"Are you enjoying Queens?" Bjork asked with an exultant squeal during the February 3rd opening of her Biophilia residency at the New York Hall of Science in Flushing Meadows. It was a peculiar question during a performance set in an alternate universe of music, technology and primordial emotions, in a room that looked nothing like the neighborhood outside. The museum's Great Hall is an eerie windowless space with a cathedral-high ceiling and irregularly curved walls that suggest convulsive ripples in time and space.
But the Icelandic singer's choice of setting was effective and moving, even more immersive than the Biophilia show I saw in Reykjavik last fall.
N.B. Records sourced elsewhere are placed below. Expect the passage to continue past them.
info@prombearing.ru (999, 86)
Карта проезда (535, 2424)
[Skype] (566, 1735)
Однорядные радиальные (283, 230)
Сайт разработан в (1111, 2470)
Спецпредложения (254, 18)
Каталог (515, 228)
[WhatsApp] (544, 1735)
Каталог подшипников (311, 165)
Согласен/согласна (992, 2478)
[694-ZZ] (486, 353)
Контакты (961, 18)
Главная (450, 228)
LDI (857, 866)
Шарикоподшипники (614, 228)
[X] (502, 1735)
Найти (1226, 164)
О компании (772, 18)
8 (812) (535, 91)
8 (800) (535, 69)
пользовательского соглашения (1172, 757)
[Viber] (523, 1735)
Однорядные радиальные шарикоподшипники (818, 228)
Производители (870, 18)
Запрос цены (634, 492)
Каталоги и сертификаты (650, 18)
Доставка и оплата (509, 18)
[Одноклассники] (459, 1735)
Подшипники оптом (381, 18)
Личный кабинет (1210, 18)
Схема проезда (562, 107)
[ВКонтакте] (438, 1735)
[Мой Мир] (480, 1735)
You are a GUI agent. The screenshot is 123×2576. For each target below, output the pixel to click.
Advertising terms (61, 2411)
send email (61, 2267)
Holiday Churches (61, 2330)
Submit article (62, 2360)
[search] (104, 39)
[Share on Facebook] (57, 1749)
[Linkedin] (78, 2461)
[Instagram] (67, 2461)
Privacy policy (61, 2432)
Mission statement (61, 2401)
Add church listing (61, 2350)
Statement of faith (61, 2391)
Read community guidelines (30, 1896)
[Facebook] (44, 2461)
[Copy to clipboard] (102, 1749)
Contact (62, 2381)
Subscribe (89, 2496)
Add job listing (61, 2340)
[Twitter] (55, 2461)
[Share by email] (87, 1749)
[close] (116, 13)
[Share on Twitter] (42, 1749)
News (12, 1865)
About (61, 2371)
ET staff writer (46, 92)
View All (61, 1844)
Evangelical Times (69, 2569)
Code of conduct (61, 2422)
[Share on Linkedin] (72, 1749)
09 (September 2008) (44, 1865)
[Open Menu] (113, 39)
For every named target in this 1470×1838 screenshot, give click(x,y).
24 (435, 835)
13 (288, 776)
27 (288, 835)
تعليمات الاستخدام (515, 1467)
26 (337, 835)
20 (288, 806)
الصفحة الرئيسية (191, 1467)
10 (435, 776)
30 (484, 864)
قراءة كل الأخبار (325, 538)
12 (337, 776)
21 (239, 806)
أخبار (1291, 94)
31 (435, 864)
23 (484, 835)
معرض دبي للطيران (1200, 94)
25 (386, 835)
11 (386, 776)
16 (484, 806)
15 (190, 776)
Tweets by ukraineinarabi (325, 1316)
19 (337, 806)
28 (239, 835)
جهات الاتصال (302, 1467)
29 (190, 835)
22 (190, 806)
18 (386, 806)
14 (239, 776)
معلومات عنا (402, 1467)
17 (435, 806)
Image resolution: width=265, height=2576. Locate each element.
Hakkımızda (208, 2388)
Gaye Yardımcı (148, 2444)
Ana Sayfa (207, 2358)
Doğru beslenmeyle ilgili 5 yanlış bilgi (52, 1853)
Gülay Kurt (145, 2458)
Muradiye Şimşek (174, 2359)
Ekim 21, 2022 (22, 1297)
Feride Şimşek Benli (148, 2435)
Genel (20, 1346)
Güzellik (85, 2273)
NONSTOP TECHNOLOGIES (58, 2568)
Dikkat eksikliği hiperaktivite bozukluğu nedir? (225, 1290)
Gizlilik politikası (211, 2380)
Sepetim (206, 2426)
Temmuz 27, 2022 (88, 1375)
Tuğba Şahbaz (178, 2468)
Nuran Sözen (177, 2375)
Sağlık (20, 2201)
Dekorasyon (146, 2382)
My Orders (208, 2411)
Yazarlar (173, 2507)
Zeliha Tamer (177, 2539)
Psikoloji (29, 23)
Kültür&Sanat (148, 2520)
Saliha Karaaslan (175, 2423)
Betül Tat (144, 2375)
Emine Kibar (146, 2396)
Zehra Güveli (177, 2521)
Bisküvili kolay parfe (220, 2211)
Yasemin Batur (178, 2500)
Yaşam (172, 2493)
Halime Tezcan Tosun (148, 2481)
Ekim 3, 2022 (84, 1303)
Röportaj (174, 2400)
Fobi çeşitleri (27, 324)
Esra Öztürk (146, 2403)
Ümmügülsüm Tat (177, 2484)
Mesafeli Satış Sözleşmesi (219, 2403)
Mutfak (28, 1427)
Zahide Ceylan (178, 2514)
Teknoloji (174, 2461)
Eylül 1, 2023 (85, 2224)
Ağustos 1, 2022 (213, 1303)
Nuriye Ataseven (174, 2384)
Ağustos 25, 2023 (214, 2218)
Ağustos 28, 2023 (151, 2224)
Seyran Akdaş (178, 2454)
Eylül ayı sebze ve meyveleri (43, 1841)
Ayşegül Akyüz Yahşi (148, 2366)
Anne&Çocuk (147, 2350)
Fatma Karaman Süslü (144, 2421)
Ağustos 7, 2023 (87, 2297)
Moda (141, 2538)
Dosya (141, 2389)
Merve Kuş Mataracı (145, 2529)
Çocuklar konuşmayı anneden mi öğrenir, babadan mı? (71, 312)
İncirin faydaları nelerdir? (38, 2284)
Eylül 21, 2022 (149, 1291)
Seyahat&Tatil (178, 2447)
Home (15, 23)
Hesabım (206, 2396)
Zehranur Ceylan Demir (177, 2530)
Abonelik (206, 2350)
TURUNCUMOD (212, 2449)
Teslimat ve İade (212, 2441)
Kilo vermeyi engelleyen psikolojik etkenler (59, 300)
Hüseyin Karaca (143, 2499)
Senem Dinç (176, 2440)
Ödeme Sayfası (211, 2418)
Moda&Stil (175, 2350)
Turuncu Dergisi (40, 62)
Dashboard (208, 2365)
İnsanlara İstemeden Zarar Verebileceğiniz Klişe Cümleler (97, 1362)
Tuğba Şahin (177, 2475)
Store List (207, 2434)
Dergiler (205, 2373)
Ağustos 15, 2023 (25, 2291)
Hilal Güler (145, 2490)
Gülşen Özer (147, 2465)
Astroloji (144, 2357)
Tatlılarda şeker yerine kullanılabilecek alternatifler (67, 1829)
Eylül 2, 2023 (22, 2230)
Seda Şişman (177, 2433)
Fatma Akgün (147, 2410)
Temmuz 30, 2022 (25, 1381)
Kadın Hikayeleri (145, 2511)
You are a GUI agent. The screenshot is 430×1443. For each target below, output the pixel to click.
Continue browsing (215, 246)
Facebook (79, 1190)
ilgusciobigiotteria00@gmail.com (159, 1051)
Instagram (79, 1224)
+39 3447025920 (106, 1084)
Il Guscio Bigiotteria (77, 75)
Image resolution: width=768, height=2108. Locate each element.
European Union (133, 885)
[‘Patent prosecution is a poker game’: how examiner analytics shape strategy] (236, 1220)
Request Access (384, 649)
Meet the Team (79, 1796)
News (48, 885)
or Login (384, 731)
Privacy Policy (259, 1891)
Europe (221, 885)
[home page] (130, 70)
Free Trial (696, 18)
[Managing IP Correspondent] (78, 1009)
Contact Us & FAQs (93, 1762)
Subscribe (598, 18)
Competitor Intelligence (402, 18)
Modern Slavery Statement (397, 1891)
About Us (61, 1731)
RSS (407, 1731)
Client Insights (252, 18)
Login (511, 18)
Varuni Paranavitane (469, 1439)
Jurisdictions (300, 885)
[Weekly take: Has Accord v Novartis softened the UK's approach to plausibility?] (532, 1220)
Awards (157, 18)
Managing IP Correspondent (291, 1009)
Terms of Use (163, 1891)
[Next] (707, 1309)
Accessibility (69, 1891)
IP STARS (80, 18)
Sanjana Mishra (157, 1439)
Surrounded by a future-now production of exotic invented instruments (the gravity harp, a gameleste) triggered with iPad sorcery, Bjork created a dazzling compact world of heated passions and excited science heightened by the tall black space overhead and an outer ring of darkness that seemed to gently press the in-the-round audience (under 700) against the tiny stage, almost into the show. Bjork often sang from inside a circle of gold satin, blue sequins and gleaming blonde hair formed by the Graduale Nobili, her 24-piece Icelandic female choir. It was a shimmering cocoon unto itself.
Biophilia 2012
There have been changes in the production since its October run in Iceland. Bjork's giant orange wig was less like a day-glo Brillo pad in Queens, closer to a mushroom-like bouffant with streaks of robin's-egg blue. The huge Tesla coils that spit lighting and beats in "Thunderbolt" came down in a vertical, rather than horizontal, cage. Max Wiesel, who designed the iPad apps for Biophilia, is actually in the band now, running the electronics. (When Bjork introduced him, she noted that it was his first live gig ever.)
Bjork also dropped two older crowd-pleasers, "Venus as a Boy" and "Isobel," that were in the Reykjavik set list, along with one Biophilia track, "Sacrifice.